The CBD teems with them, some as young as 12, as they huddle in groups on street corners, smoking cigarettes and openly rolling dagga joints. The school gates were locked an hour ago.
Many more hang out in casual gear, hoping that they will not be identified as minors and questioned by concerned adults or tavern bouncers.
"Me, I am the boss, the big dog. They will let me into The Conference despite my grey school pants," brags a puny juvenile as he blows smoke from a dagga zol.
Like many others roaming the streets, the schoolboy is walking around in his vest. He has taken off his shirt, perhaps to conceal the identity of his school or the fact that he is playing truant.
"I came to The Conference because I have a bad hangover and all these 'pokemons' (young girls) come here," says a matric pupil who identifies himself only as Mdu, from Jeppe College.
"I drank a lot last night. I could not concentrate in class and my teacher was boring. I could not stand watching him making noise in front of me while I was sick from a hangover."
He says his peers are scattered around the CBD's drinking spots. Another boy, wearing a school blazer, says: "I always have money for liquor, so I can afford any form of alcohol.

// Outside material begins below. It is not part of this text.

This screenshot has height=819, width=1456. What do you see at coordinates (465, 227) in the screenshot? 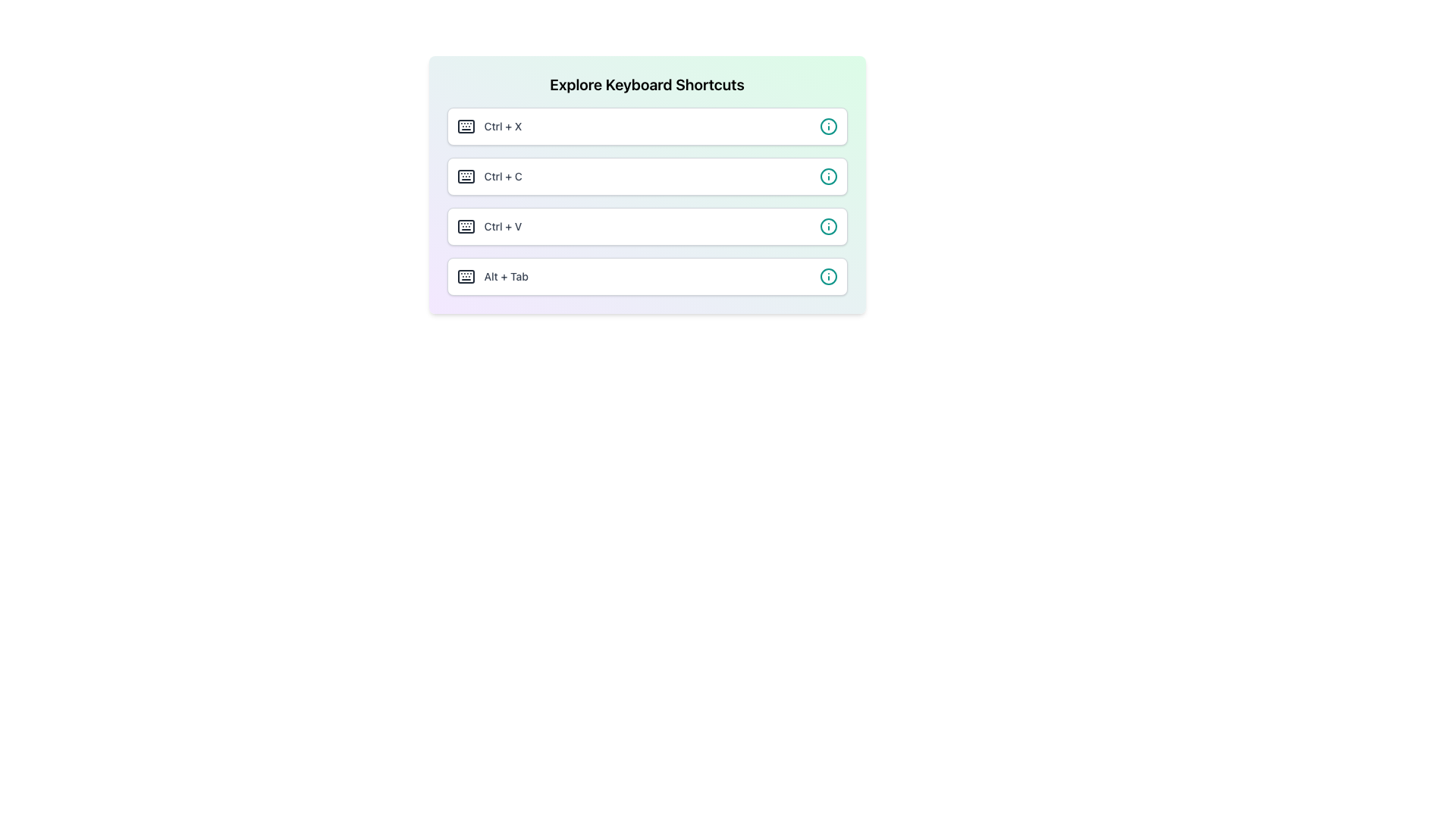
I see `the small rectangular shape with rounded corners located within the keyboard icon in the third entry of the list detailing keyboard shortcuts` at bounding box center [465, 227].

"When I don't have enough I tell my mother some money is outstanding at school."
These youths are all over, at various entertainment centres, cinemas, video games and pool shops. Their numbers seem to swell on Fridays. If they are not feeding coins into a jukebox, they pool their money, buy drinks in bulk and dance to the latest house music.
Groups of pupils walk randomly, with some couples hand-in-hand, kissing and hugging, to be swallowed by the taverns instead of the classrooms.
Club Union has since been closed down by the police for violating its liquor licence and trading regulations. This resulted from an inquiry by Sowetan.
At the corner of Bree and Claim streets pupils flock to the Osimaco entertainment centre in great numbers.
They dance to the latest hits, play snooker and arcade games from as early as 10am.
Girls in uniform and customised miniskirts sit in a corner and share cigarettes while chatting about the boys in the room.
Osimaco does not serve liquor.
Many of the schoolchildren carry alcoholic beverages in their bags. The shop attendant seemed unconcerned about children drinking on the premises despite having a huge disclaimer on the wall prohibiting liquor in the gaming room.
Sir John Adamson High School, Winchester Hills, principal M Meyers, says: "I am aware of truant pupils in my school and disciplinary measures have been implemented to deal with such children.
"But as a parent myself, the onus is on us to ensure that our children attend school on a regular basis by randomly checking their books for work done on the day, attending school meetings and adopting a relationship with the school and its teachers.
"As principal I ensure that frequent absenteeism offenders are monitored and it is school policy to request written notification, from the guardian or the doctor, on the return of the pupil to the school. And if it is not available, an interview will be set up between me, the pupil, parents and the residing registration teacher in order to decide a way forward."
Gauteng police spokesman Superintendent Eugene Opperman says: "Several dealers have been closed down and, or prosecuted in the past about contraventions of the liquor law, for allowing under-age children onto their premises for the purpose of buying and for consuming liquor there.
"However, we have found during raids on such places that some parents really do not care about what their children are doing. In such cases we involve social workers to take over the problem and deal with it."
After frequent monitoring of these venues many have been closed down, but the trend among school children of playing truant continues weekly.